● **TASK STATEMENT**:
Which lines of the listing below contain the word "input"? Copy each of them.

── RECORDS SUPPLIED ──

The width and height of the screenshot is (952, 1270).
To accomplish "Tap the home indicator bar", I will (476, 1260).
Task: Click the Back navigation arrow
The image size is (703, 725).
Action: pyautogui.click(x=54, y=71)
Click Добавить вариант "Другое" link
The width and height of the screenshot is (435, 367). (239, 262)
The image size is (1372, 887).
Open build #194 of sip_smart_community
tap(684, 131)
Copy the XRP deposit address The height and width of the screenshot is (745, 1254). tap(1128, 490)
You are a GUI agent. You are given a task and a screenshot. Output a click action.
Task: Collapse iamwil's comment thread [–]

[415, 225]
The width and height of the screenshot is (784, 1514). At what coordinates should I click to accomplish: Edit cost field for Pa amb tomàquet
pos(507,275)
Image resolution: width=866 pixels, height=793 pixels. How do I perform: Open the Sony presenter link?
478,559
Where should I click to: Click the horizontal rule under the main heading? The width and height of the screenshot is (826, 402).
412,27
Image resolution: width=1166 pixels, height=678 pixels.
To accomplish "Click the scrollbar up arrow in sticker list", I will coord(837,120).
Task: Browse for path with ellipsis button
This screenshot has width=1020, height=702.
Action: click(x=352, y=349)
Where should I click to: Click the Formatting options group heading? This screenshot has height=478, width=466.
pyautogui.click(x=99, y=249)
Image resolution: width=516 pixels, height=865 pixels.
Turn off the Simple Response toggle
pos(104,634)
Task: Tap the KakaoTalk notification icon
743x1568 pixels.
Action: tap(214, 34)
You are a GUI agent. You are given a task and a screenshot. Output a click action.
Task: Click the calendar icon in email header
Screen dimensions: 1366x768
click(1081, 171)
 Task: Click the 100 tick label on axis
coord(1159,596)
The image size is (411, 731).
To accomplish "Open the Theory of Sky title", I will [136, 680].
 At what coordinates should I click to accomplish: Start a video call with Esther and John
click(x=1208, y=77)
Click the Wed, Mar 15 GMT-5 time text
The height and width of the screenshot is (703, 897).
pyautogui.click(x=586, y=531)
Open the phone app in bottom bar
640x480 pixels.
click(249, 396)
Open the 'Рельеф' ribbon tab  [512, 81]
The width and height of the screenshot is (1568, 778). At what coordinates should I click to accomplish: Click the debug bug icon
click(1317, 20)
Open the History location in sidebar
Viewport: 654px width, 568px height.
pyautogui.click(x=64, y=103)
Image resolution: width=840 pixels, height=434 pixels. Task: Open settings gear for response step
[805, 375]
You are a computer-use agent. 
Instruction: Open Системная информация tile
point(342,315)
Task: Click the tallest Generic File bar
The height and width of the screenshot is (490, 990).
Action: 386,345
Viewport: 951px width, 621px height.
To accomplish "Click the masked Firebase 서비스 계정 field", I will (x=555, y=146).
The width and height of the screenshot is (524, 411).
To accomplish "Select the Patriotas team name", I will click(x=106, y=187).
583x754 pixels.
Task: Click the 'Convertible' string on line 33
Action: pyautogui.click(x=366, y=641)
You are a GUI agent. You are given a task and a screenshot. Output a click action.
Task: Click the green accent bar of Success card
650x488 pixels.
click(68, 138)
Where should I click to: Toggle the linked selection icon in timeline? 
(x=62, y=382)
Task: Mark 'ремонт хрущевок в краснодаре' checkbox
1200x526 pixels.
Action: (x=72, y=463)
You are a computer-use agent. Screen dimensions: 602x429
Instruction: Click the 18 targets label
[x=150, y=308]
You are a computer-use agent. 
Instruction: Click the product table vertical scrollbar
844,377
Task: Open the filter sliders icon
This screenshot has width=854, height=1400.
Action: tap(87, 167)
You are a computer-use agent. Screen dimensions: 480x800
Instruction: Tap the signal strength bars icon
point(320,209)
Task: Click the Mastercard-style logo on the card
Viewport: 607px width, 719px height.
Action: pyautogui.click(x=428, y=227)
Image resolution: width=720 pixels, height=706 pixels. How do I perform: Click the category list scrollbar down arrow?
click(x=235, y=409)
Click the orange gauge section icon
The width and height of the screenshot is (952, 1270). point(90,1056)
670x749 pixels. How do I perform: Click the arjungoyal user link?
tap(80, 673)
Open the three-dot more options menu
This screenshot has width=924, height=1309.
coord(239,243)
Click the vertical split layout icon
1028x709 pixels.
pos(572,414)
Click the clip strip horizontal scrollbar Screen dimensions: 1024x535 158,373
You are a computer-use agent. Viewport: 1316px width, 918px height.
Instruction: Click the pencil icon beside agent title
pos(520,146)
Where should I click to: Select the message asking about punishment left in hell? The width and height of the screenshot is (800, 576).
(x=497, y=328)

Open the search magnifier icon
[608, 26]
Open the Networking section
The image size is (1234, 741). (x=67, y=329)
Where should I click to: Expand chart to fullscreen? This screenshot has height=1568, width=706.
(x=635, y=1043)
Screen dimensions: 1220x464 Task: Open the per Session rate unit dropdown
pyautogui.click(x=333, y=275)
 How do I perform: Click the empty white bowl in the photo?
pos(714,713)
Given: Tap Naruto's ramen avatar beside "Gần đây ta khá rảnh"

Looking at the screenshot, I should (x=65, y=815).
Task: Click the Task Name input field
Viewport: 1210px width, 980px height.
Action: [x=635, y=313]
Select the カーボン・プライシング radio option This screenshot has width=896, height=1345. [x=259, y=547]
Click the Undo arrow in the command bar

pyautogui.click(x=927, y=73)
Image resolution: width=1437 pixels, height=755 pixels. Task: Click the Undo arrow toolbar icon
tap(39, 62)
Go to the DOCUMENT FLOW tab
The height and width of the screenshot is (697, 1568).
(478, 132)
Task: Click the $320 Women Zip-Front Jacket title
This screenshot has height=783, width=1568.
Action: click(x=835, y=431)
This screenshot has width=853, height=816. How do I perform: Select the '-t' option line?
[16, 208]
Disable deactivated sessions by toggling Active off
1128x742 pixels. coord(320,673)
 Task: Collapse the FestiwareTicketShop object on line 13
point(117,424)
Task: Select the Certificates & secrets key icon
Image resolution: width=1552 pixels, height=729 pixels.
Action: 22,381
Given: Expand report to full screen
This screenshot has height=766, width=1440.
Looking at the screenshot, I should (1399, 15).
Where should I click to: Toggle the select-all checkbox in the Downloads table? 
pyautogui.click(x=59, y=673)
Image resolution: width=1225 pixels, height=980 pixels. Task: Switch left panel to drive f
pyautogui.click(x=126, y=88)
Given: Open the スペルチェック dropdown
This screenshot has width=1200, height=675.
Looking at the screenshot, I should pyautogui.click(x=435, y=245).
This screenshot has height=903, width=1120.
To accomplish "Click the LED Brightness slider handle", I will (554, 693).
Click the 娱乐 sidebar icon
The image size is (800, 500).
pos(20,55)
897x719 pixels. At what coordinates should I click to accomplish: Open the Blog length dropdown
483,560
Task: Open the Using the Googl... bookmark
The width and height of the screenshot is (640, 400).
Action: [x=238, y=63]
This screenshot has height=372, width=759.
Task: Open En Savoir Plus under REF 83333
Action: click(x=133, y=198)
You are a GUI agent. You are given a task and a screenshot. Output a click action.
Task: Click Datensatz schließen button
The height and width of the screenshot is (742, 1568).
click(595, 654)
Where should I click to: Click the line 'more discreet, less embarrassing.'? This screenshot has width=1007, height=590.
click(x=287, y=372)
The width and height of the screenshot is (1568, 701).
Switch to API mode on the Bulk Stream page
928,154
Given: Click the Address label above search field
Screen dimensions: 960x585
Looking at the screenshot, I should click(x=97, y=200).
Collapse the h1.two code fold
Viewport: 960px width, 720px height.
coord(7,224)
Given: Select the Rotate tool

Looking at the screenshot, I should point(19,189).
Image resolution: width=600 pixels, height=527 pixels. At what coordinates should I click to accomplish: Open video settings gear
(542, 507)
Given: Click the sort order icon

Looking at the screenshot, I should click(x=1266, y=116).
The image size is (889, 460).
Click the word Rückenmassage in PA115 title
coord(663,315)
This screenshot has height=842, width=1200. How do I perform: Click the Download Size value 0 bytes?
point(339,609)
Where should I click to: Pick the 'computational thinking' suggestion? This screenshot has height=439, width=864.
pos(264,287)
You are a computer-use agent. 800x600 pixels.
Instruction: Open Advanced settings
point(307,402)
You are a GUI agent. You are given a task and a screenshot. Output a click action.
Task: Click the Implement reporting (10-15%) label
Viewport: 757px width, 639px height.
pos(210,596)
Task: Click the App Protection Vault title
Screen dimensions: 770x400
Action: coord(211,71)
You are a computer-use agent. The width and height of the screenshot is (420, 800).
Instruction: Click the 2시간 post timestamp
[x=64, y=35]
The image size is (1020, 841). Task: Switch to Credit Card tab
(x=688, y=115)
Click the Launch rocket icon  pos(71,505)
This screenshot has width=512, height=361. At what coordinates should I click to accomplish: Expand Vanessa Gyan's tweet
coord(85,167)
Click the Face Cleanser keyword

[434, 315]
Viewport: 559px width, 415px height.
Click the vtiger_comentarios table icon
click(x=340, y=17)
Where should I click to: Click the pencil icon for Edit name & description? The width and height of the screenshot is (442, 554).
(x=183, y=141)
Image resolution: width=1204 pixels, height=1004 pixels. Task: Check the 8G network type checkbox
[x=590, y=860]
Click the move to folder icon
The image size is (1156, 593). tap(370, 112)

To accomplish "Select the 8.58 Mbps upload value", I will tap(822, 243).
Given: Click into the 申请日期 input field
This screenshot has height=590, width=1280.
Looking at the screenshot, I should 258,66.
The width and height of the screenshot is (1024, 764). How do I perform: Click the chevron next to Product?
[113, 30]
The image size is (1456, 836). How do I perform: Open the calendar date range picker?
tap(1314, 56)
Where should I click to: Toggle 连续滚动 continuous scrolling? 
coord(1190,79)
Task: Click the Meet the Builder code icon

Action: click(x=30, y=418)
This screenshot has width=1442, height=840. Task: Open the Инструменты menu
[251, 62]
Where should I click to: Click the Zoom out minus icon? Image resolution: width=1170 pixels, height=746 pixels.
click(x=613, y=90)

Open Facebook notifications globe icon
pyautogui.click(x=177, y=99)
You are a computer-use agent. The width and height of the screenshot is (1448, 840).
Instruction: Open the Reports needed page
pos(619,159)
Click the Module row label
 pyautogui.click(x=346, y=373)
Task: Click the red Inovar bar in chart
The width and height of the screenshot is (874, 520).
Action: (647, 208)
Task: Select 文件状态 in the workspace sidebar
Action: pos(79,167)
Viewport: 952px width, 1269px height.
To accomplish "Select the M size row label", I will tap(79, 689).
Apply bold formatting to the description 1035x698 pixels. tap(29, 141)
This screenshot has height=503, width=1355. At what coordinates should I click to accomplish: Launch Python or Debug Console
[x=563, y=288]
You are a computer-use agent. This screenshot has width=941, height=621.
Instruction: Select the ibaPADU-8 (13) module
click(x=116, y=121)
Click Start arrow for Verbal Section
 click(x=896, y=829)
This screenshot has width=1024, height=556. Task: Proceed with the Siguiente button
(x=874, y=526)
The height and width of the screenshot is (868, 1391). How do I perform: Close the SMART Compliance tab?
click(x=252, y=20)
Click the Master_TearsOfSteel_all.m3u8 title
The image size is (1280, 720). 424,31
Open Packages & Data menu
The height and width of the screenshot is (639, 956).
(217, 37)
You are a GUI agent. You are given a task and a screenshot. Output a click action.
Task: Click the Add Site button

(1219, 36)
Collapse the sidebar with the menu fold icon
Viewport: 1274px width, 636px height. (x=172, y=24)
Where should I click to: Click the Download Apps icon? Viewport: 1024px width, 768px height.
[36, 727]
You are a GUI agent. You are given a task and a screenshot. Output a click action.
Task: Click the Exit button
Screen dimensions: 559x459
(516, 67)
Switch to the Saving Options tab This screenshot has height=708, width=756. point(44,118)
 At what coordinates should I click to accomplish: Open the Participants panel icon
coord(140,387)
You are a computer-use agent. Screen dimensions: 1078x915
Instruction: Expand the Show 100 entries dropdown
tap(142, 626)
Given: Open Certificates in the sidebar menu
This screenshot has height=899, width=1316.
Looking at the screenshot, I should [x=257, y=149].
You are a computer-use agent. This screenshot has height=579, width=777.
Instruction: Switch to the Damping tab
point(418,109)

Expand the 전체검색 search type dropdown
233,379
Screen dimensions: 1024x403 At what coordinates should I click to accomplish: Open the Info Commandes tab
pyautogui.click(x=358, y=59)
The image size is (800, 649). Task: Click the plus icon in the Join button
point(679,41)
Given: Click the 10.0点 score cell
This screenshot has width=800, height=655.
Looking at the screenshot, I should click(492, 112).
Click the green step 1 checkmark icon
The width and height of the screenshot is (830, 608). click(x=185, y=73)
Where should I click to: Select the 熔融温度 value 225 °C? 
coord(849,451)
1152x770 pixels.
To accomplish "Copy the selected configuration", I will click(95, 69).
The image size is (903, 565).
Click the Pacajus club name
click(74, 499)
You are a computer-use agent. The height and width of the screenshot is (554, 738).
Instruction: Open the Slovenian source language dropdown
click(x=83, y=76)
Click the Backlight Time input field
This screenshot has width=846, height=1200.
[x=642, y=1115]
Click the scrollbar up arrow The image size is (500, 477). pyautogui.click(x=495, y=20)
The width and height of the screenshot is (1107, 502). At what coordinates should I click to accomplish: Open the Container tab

───

● **OUTPUT OF THE TASK**:
Task: Click the Task Name input field
Given: Click into the 申请日期 input field
Click the Backlight Time input field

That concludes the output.